▸ Directions
Would you please output the lines of the data below from the one containing "Task: Tap the #player380 hashtag" to the end, exactly and with nothing added?

▸ Record excerpts
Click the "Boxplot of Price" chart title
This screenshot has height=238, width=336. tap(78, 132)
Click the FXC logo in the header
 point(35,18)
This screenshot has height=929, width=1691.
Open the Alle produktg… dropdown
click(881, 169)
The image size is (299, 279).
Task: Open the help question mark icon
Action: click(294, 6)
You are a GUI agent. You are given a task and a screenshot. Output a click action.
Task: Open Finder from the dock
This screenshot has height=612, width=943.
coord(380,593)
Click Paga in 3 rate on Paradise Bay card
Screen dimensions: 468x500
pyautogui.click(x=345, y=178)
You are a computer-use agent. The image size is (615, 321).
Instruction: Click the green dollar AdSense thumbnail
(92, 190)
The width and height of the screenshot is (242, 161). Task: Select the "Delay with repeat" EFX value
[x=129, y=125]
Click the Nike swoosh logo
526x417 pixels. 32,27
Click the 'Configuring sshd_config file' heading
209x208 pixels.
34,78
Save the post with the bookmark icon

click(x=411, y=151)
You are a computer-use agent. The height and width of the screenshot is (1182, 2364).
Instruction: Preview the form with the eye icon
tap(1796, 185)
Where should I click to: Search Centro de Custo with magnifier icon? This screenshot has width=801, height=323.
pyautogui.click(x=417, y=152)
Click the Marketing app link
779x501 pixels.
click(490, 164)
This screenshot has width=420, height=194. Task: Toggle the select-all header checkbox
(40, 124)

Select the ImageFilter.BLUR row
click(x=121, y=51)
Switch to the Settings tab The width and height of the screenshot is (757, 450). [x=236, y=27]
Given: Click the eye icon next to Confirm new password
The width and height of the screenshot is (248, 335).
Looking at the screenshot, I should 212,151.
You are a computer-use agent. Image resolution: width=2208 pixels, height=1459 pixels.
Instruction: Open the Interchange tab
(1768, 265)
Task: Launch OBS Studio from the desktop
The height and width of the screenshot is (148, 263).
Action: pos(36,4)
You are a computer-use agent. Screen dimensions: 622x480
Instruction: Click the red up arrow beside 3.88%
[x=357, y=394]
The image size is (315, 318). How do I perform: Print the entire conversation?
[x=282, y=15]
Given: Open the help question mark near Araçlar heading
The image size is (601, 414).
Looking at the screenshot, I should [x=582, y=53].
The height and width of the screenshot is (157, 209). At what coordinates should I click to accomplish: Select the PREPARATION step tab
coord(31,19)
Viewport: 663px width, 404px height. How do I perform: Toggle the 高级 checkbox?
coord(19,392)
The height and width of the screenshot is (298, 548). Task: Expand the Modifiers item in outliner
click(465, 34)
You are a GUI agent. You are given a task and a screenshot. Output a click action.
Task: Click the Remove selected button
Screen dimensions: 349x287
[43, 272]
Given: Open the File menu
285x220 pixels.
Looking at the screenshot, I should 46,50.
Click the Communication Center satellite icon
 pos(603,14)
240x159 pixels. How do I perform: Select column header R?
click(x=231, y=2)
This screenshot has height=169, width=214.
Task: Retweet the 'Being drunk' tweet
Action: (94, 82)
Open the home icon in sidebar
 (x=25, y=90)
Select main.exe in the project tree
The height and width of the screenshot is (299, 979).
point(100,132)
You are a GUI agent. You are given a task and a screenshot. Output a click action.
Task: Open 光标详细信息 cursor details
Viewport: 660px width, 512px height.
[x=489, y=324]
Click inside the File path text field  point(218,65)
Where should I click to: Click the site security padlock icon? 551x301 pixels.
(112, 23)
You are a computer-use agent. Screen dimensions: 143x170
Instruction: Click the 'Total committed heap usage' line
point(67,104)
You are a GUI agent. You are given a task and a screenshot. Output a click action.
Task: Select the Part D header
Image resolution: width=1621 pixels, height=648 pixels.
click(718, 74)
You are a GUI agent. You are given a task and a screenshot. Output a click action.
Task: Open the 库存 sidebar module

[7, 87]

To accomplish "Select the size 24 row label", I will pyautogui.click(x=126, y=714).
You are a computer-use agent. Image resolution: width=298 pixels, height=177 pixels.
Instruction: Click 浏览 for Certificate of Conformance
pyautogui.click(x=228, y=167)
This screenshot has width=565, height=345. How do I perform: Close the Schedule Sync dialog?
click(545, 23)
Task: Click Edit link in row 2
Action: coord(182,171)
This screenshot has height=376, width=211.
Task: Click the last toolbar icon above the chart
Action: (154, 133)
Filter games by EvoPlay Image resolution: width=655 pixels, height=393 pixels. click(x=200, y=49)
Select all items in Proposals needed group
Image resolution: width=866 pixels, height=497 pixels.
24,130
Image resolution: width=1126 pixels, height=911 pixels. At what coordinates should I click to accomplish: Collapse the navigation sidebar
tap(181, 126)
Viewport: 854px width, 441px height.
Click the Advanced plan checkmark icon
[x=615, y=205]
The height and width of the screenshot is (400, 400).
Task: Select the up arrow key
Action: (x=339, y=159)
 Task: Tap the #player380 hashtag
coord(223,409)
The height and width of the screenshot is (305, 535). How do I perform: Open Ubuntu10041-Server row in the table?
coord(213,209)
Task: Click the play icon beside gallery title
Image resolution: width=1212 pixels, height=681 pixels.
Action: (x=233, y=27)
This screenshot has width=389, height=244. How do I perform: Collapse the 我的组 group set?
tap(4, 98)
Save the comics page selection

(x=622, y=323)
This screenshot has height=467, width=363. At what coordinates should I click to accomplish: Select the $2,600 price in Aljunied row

▸ Finished task
 Task: Tap the #player380 hashtag
coord(223,409)
The height and width of the screenshot is (305, 535). How do I perform: Open Ubuntu10041-Server row in the table?
coord(213,209)
Task: Click the play icon beside gallery title
Image resolution: width=1212 pixels, height=681 pixels.
Action: (x=233, y=27)
This screenshot has width=389, height=244. How do I perform: Collapse the 我的组 group set?
tap(4, 98)
Save the comics page selection

(x=622, y=323)
This screenshot has height=467, width=363. At what coordinates should I click to accomplish: Select the $2,600 price in Aljunied row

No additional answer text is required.